Description of the task >> Scan the lines below and report each one containing "Expand" by copying it.

Stored data >>

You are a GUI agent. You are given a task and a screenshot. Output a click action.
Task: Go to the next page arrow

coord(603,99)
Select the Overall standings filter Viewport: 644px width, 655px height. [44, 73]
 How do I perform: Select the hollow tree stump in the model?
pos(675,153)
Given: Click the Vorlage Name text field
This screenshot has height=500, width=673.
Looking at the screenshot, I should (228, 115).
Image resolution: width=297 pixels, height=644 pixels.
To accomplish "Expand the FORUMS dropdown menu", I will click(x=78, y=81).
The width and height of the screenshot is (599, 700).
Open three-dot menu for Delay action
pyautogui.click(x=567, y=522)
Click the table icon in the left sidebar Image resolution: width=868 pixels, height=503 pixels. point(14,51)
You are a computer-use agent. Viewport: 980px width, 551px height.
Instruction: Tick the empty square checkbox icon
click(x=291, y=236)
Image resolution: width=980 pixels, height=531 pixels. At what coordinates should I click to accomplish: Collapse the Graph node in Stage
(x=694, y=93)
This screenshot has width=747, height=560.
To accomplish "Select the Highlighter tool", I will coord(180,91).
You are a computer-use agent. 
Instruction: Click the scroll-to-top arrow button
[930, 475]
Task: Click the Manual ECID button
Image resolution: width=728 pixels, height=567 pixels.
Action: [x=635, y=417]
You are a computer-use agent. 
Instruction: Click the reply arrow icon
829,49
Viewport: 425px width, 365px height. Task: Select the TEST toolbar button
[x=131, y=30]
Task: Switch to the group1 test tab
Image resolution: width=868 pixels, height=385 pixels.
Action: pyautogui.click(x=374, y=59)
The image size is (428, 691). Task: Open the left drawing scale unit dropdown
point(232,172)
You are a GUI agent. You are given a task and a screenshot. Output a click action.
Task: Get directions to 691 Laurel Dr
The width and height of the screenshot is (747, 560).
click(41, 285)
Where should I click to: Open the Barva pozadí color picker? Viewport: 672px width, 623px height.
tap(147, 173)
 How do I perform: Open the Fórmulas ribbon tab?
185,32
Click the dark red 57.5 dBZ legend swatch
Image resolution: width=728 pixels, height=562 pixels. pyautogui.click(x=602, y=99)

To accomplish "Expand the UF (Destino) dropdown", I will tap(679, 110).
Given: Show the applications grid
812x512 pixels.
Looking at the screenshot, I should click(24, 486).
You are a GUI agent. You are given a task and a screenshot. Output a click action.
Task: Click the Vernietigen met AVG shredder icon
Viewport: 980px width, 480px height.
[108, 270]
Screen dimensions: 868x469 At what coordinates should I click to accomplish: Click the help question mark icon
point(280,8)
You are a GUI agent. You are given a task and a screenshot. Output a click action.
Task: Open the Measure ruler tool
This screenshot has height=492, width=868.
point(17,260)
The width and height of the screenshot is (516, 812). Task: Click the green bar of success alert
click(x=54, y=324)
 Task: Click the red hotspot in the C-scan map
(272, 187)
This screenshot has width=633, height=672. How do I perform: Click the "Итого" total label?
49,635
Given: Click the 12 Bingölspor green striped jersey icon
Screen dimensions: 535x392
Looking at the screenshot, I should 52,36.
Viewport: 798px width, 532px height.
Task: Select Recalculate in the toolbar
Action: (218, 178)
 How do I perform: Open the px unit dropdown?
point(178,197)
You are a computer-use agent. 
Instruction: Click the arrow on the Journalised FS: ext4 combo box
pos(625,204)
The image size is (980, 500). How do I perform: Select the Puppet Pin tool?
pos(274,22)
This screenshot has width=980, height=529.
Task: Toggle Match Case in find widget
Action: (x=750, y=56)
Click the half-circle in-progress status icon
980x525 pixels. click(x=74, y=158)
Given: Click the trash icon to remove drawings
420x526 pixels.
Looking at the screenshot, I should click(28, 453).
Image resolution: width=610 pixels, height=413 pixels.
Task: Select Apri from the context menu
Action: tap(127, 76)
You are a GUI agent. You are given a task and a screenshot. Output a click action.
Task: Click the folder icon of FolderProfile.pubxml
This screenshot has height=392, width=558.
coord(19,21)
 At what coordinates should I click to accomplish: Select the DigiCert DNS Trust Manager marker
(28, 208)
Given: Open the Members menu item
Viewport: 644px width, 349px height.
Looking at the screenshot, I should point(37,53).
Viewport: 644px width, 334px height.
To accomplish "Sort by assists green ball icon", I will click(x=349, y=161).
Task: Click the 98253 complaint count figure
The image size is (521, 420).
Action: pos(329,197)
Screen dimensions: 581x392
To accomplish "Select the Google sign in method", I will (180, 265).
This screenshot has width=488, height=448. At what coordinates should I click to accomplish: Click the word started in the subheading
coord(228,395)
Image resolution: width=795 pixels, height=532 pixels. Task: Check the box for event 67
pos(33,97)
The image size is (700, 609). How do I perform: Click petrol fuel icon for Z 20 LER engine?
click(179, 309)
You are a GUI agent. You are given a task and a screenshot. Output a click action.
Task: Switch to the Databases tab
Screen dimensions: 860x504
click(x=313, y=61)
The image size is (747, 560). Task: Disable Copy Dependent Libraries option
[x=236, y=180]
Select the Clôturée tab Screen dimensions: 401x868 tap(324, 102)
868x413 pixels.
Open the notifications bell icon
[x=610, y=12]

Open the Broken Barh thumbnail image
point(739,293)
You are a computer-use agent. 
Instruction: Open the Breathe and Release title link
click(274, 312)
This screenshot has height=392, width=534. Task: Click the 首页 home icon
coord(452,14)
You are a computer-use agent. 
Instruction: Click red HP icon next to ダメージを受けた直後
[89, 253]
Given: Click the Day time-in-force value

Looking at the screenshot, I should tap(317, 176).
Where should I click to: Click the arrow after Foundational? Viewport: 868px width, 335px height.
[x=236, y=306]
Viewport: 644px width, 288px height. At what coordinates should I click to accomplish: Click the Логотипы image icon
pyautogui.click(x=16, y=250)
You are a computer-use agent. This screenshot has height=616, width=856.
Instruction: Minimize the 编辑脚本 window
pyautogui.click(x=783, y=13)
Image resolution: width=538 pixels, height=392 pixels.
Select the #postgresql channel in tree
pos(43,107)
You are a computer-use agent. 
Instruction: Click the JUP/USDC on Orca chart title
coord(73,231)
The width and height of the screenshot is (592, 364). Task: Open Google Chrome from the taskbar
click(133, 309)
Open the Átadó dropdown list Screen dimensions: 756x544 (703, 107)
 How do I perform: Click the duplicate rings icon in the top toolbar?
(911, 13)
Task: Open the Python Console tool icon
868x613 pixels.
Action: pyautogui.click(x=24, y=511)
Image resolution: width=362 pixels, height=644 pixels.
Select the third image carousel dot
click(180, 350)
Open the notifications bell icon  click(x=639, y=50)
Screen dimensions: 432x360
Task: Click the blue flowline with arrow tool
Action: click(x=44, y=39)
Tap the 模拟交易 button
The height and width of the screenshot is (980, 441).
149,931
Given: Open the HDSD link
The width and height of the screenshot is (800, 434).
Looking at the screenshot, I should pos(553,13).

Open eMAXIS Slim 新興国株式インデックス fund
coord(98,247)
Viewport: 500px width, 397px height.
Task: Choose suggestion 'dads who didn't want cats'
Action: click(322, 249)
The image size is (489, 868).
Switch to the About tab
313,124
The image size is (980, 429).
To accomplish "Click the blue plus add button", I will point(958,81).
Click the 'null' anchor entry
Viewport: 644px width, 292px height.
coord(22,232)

Your response >>
To accomplish "Expand the FORUMS dropdown menu", I will click(x=78, y=81).
To accomplish "Expand the UF (Destino) dropdown", I will tap(679, 110).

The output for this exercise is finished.